The shipcaptaincrew Lambda function reads two environment variables that must be set:

  • IG_USER_ID – The numeric Instagram business account ID (e.g., 17841401234567890)
  • IG_ACCESS_TOKEN – The long-lived access token (60-day validity)

These are configured via the Lambda console or CLI:


aws lambda update-function-configuration \
  --function-name shipcaptaincrew \
  --region us-east-1 \
  --environment Variables="{IG_USER_ID=value,IG_ACCESS_TOKEN=value}"
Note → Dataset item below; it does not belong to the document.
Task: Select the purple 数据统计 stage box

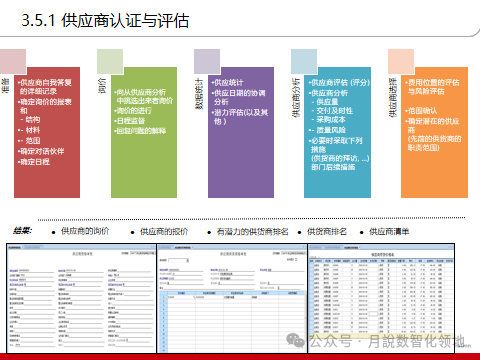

Upon deployment, the Lambda's Instagram integration module checks for these variables. If present, it queries the Instagram Graph API for posts matching the event's date window; if absent, it returns an empty array (graceful degradation).

Guest Page Architecture

The guest photo page lives at shipcaptaincrew.queenofsandiego.com/g/{event_id} (e.g., /g/2026-04-29). When accessed, the page triggers a Lambda execution that:

  1. Queries a DynamoDB table for approved guest uploads matching the event_id
  2. If IG credentials are set, queries Instagram Graph API for @sailjada posts from the same date/time window
  3. Merges both datasets by timestamp
  4. Returns a combined photo timeline to the frontend

The separation of guest uploads (user-generated, stored in S3) and Instagram posts (pulled at runtime) allows for independent management of photo sources and approval workflows.

Key Decisions

  • 60-day token lifecycle: Rather than implementing a more complex OAuth callback system, we use the long-lived token model. Monthly refresh is performed manually or via an EventBridge rule that exchanges the token before expiration, maintaining continuity without user intervention.
  • Graceful degradation: Missing credentials do not break the guest page—it simply omits Instagram content. This allows the feature to be toggled on/off without code changes.
  • Date-based querying: The event_id is parsed as a date (YYYY-MM-DD), and the API queries Instagram media posted within a 24-hour window centered on that date. This handles timezone variance and ensures relevant photos are captured.
  • Read-only scope: The instagram_basic scope grants only read access to public media. No write or delete permissions are requested, limiting the blast radius of token compromise.

What's Next

  • Token refresh automation: Deploy an EventBridge rule (weekly trigger) that runs a Lambda to exchange the existing token for a fresh 60-day token, logged to CloudWatch. This eliminates manual refresh overhead.
  • Metrics and monitoring: Add CloudWatch metrics for Instagram API call latency and error rates. Alert if the API returns 401 (token expired) or 429 (rate limited).
  • Hashtag filtering: Extend the query to include only posts with specific hashtags (e.g., #shipcaptaincrew), narrowing results to relevant event content.